Prof Dr Emil Salim (95 tahun) Menteri Negara Pengawasan Pembangunan dan Lingkungan Hidup Indonesia 1978-1993, bertutur kepada Garuda TV dalam program “Orang Penting”. Ia bersuara keras bahwa bencana yang melanda Sumatera adalah akibat pemimpin Indonesia pada beberapa dekade terakhir tidak menjalankan kebijakan pembangunan yang berkelanjutan. Ia mengatakan bahwa kebijakan lingkungan pasal penjagaan hutan, yang sudah digagas rapi sejak lebih 45 tahun silam, diputus dan tidak diteruskan. Hasilnya adalah kerusakan alam yang hebat dan bencana yang dahsyat.

Prof. Dr. Emil Salim, SE, MA, Ph.D. Pendekar Lingkungan Hidup Indonesia. (Sumber: Dokumen)
Emil Salim adalah menteri lingkungan hidup yang paling memegang janji mulia kepada alamnya. Semenjak ia menjabat, berbagai kebijakan ia lakukan. Dari menganalisis dampak lingkungan, ekonomi hijau, konservasi dan pengelolaan sumber daya alam, sampai pendidikan dan kesadaran lingkungan. Untuk yang terakhir ini Emil Salim menggagas berbagai program. Pameran lukisan anak-anak dan remaja bertema lingkungan hidup, festival poster pelestarian alam, dan sebagainya. Satu di antaranya yang sangat saya ingat adalah sayembara menulis cerita pendek untuk anak-anak bertema kehijauan bumi dan penjagaan alam Tanah Air.

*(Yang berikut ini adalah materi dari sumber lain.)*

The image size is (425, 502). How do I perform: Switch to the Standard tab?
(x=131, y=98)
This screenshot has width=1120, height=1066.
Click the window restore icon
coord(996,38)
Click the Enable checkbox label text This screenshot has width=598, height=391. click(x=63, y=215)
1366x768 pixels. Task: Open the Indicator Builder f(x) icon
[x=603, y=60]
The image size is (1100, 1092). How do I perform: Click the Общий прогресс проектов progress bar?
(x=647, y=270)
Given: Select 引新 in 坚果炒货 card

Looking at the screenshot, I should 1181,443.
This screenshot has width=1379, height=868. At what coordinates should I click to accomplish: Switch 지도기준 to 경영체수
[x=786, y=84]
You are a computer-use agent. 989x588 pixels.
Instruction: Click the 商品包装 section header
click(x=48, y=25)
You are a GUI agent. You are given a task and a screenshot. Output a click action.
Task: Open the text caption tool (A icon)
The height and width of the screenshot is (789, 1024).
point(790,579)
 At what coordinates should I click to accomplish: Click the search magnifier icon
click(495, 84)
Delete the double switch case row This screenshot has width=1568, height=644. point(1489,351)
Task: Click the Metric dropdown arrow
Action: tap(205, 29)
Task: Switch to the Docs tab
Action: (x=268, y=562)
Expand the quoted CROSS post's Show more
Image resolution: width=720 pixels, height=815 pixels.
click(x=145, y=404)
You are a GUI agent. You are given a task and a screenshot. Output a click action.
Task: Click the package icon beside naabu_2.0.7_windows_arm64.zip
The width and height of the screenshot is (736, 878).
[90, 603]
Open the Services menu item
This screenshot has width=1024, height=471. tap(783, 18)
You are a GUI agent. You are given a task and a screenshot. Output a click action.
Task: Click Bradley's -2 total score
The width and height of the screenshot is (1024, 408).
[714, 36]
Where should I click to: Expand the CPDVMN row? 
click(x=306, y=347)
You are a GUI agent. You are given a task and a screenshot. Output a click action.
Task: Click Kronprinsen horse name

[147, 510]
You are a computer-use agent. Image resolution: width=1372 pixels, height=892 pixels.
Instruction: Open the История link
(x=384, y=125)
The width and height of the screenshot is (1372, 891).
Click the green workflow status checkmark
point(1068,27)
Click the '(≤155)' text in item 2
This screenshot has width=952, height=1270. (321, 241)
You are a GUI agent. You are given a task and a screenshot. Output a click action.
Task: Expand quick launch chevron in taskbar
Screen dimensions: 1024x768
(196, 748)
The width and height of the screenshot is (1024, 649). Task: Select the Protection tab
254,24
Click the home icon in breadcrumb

Sayembara yang pertama kali diadakan di Indonesia itu dibuka pada awal April 1982, dan ditutup pada tengah Mei 1982. Tak jelas, apakah karena figur Emil Salim yang populer, atau karena isu lingkungan hidup sedang moncer, kompetisi itu diikuti oleh hampir 1.000 penulis, dengan melibatkan nama-nama sastrawan besar. Sehingga naskah yang masuk berjumlah ribuan judul.
Beruntung, dalam kompetisi itu karya saya “Cerita Si Bunga Angkasa” – yang panjangnya hanya sekitar 800 kata – menang sebagai juara ketiga. Atas kemenangan itu saya mendapat piagam dari Kementerian Pengawasan Pembangunan dan Lingkungan Hidup Indonesia, serta tropi Kalpataru berlabel Prof. Dr. Daoed Joesoef – Menteri Pendidikan dan Kebudayaan. Yang menyerahkan piagam dan tropi adalah Ibu Negara Tien Soeharto lewat upacara di aula Gedung Radio Republik Indonesia, Jakarta, pada Hari Lingkungan Hidup Sedunia, 5 Juni 1982.

Tropi Kalpataru, berlatar naskah asli “Si Bunga Angkasa”. (Sumber: Agus Dermawan T.)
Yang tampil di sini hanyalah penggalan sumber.